_EXERCISE_
Please give the number of lines in the entries below that hold "Open", with no other words.

_DATA SECTION_
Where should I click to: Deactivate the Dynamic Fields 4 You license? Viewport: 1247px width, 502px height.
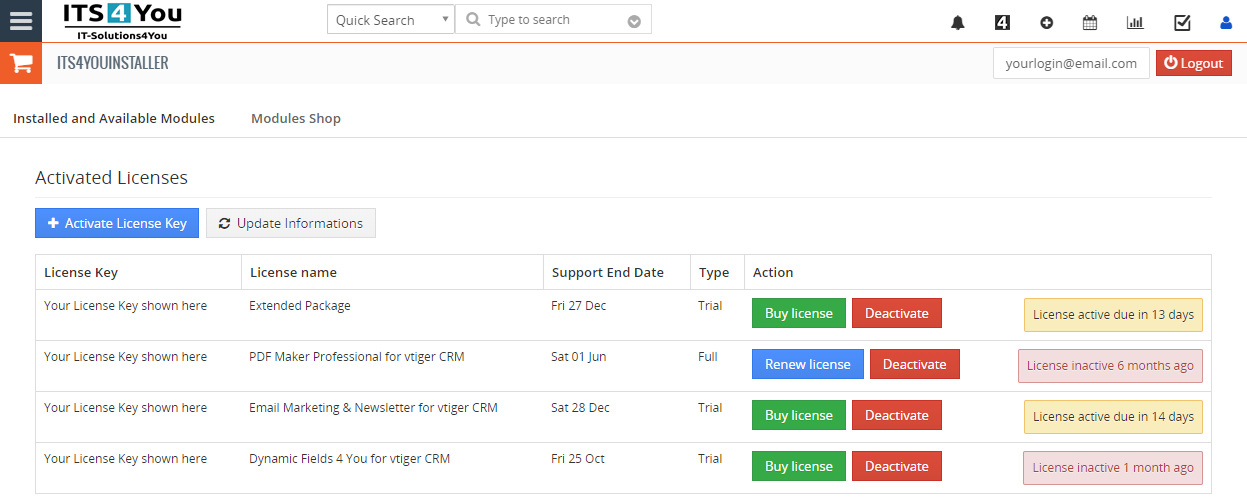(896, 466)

* * *

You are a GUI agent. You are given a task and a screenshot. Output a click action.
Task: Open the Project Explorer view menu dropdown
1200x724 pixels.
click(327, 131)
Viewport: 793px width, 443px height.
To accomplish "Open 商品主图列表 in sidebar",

_SOLUTION TO THE EXERCISE_
2